### Gegebene Anweisung A
Wiederhole aus dem Auszug zur Witwenrente wortgetreu den Abschnitt, beginnend bei "Wegfall der Witwenrente" und endend bei "Ritus getraut wird.".

### Auszug aus Dokument

Entscheidungsstichwort (Thema)
Wegfall der Witwenrente - Wiederverheiratung jüdisch-religiöses Recht:
Leitsatz (amtlich)
Zur Frage des Wegfalls der Witwenrente, wenn die Witwe in der Bundesrepublik Deutschland nur nach jüdisch-religiösem Ritus getraut wird.
Orientierungssatz
1. Nach deutschem internationalen Privatrecht kann eine Ehe im Inland nur in der hier vorgeschriebenen Form geschlossen werden (Art 13 Abs 3 S 1 BGBEG). Dem ist durch die Trauung in der Bundesrepublik vor einem Rabbi "Nach jüdischem Recht und Gesetz" nicht genügt. In einem solchen Fall handelt es sich nach deutschem Recht um eine Nichtehe, auf die sich jeder berufen kann, ohne daß es einer Nichtigerklärung bedürfte.

### Gegebene Anweisung B
Aktualisiere die Zeilen der Auflistung, beginnend bei der Zeile, die "Task: Click the お届け日時指定便 無料 shipping text" enthält, und endend mit der letzten Zeile der Auflistung (beide eingeschlossen), indem du "Image resolution" durch "Screen resolution" ersetzt und alles Übrige unverändert lässt. Gib nur diese Zeilen aus.

### Gegebene Daten
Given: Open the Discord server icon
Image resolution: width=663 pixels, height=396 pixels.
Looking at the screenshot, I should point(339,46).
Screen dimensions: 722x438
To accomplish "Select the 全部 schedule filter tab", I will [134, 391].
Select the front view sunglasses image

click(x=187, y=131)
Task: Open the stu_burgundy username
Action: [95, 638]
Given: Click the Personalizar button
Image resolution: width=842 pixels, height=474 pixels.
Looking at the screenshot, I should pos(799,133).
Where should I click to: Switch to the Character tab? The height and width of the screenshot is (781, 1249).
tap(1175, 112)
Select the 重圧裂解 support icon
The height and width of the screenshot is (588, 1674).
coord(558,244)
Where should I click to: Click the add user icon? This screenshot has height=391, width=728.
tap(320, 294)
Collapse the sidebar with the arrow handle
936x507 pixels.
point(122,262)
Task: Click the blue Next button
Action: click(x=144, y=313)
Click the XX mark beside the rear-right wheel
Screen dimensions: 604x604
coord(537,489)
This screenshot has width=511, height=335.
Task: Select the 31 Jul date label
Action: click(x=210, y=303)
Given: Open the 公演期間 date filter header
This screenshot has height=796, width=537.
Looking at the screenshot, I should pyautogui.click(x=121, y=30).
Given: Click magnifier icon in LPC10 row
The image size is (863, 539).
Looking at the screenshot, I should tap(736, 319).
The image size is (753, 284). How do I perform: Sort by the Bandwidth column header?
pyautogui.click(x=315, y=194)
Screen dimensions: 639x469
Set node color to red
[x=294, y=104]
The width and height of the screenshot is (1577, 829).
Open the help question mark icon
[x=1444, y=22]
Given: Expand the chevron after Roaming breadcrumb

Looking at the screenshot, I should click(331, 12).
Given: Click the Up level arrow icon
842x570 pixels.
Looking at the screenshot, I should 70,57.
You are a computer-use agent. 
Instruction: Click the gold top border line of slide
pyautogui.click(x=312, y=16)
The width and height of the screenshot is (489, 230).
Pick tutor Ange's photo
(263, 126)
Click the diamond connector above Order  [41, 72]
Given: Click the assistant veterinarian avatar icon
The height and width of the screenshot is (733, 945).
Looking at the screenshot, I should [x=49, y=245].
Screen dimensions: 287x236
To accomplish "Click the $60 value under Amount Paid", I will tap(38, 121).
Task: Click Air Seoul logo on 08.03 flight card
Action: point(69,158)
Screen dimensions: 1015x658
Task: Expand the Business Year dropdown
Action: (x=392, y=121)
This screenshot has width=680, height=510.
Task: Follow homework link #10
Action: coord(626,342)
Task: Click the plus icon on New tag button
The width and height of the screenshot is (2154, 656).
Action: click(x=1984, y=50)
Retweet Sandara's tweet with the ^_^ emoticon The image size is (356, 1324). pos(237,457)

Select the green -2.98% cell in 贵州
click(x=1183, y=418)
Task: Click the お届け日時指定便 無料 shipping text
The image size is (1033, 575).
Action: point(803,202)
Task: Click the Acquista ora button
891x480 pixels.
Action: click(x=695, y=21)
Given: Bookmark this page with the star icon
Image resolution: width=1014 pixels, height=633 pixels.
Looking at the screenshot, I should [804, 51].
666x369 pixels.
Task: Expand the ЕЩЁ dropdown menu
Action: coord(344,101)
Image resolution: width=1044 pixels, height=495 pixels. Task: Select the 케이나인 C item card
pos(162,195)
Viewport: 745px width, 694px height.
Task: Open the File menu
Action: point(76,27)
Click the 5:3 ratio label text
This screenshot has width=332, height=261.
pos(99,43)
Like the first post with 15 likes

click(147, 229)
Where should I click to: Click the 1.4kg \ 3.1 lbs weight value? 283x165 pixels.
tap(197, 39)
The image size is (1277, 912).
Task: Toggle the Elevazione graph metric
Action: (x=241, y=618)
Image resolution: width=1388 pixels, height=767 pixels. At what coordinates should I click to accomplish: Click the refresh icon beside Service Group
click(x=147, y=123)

### Antwort zur Aufgabe A
Wegfall der Witwenrente - Wiederverheiratung jüdisch-religiöses Recht:
Leitsatz (amtlich)
Zur Frage des Wegfalls der Witwenrente, wenn die Witwe in der Bundesrepublik Deutschland nur nach jüdisch-religiösem Ritus getraut wird.

### Antwort zur Aufgabe B
Task: Click the お届け日時指定便 無料 shipping text
The image size is (1033, 575).
Action: point(803,202)
Task: Click the Acquista ora button
891x480 pixels.
Action: click(x=695, y=21)
Given: Bookmark this page with the star icon
Screen resolution: width=1014 pixels, height=633 pixels.
Looking at the screenshot, I should [804, 51].
666x369 pixels.
Task: Expand the ЕЩЁ dropdown menu
Action: coord(344,101)
Screen resolution: width=1044 pixels, height=495 pixels. Task: Select the 케이나인 C item card
pos(162,195)
Viewport: 745px width, 694px height.
Task: Open the File menu
Action: point(76,27)
Click the 5:3 ratio label text
This screenshot has width=332, height=261.
pos(99,43)
Like the first post with 15 likes

click(147, 229)
Where should I click to: Click the 1.4kg \ 3.1 lbs weight value? 283x165 pixels.
tap(197, 39)
The image size is (1277, 912).
Task: Toggle the Elevazione graph metric
Action: (x=241, y=618)
Screen resolution: width=1388 pixels, height=767 pixels. At what coordinates should I click to accomplish: Click the refresh icon beside Service Group
click(x=147, y=123)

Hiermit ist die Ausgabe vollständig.